Monday, Apr. 21, 2003
Inside the Secret World
By Simon Robinson/Baghdad
BAGHDAD SIMON ROBINSON
It's not easy being the freeloading, oversexed, overlooked scion of an Iraqi dictator. Consider Uday Hussein, 39, who in 1990 wrote to an uncle, "It is difficult being in the family of Hussein. People want to kill us." That quite possibly includes the people who looted his lavish three-story riverside home down to its marble walls. The looters took everything they could, including fuses from the fuse boxes. But they left documents that, as I learned during a walk-through of the building late last week, paint a colorful portrait of the unhappy eldest son of Saddam, who hasn't been seen since reportedly entering the restaurant obliterated by U.S. bombs in the al-Mansur neighborhood.
The palace, in the tony Baghdad suburb of Karada, was not Uday's main residence but rather a safe house in which Uday could hide out, as well as, according to a neighbor, a "love nest" to which he would bring his many girlfriends. Snapshots found in the remains of a darkroom show him fishing with friends, riding a motorbike in a black leather jacket, posing with pet lions and hanging out in shorts and a cowboy hat.
Many of the writings Uday left behind are mundane, like a few cards from his handwritten video-collection catalog. The Ls include License to Kill (two copies), Like Father Like Son and Loose Cannons. But some are significant. An official letter signed by Uday and countersigned by seven witnesses, for example, says that well-known opposition Shi'ite leader Thafer Mohammed Jaber was captured on Sept. 3, 1995, and was being kept in one of Saddam's palaces. Jaber, say local Iraqis, has not been heard from since. In a 1990 letter, Uday reveals that his father plans to create a greater Iraq that includes Kuwait, Palestine and Arabstan, a region of Iran historically controlled by Baghdad. The note says Saddam is beginning with the easiest--Kuwait. And then there is Uday's university transcript from 1988, the year he was awarded a degree in civil engineering. "He ranked 1st in a class of 174 students," the transcript reads before detailing his grades: excellent in every subject, except Physical Training and First Aid, in which he was satisfactory, the highest grades offered for such courses.

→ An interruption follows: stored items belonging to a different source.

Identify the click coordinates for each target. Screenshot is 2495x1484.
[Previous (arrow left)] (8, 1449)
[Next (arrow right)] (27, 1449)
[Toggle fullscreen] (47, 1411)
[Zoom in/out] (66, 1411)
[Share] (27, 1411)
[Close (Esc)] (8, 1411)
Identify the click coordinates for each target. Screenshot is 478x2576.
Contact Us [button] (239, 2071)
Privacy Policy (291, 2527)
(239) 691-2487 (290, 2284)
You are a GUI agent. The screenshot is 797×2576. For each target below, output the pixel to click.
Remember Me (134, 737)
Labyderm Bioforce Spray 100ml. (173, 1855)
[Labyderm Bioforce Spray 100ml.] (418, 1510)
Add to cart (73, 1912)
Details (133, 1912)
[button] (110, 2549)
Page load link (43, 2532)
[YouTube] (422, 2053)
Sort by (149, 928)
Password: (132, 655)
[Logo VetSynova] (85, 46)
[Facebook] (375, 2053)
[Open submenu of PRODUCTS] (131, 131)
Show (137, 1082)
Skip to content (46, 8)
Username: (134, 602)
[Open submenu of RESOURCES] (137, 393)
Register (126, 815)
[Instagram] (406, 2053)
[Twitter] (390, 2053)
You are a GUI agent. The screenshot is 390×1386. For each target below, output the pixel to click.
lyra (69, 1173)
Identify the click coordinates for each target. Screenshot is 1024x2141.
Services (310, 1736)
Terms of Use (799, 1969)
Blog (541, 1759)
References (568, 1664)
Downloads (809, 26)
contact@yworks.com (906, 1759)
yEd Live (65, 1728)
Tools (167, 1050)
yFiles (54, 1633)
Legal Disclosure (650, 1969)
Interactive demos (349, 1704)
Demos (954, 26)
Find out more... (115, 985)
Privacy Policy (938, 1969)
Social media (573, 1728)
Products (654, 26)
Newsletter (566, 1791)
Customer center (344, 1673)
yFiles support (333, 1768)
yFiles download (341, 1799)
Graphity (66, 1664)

Although shot in an ambush in 1996, an attack that left him walking with a cane, Uday loved fast cars and faster living. In 1989, documents show, he bought a red Lamborghini Countach from a Kuwaiti dealer and sent a letter asking about a Ferrari that turned up in Jordan. "Is it still there?" he wanted to know. Neighbors say looters carried away bottles of Scotch and wine, but they left receipts from Uday's 1989 New Year's party, which seem to confirm he liked a tipple. The revelers downed 12 bottles of gin and 11 cases of beer, plus vodka, champagne and Pepsi.
Uday's expensive tastes weren't confined to cars and booze. A 1980 certificate from a Swiss dealer indicates that Uday owned a solid-gold watch with "54 full-cut fine diamonds." Money apparently wasn't a problem: the charred corners of $100 and $50 bills litter the house. "He used to light cigars with them," says a neighbor.
That wealth and power made Uday quite a catch, judging from the love letters he kept from multiple girlfriends, one replete with a lipstick kiss. "Remember me when you listen to Beethoven's Moonlight Sonata, which I heard for the first time with you," reads one. "Whenever anyone asks me about the best days in my life I will tell them it was eight months with the best human in the world." TIME also found instructions for a "Health Diagnostics HIV Test."
There is no evidence of what Uday was doing during his final days in the palace, although a translation of a speech by President Bush on U.N. Resolution 1441 was found near a cracked safe. There was also a stack of printed e-mails in English and Arabic addressed to [email protected] from Iraqis living abroad, promising to return to fight--as one correspondent wrote on March 5--"the force that seeks to destroy our country."
It was another force, his relationship with his father, that troubled Uday. Saddam picked his younger, less hotheaded son Qusay to succeed him. "My father wants to go down in history," writes Uday. "There is nothing in my heart towards my father, not any love or kindness. In the end I ask God to keep this house safe." In the end, his prayers were not answered.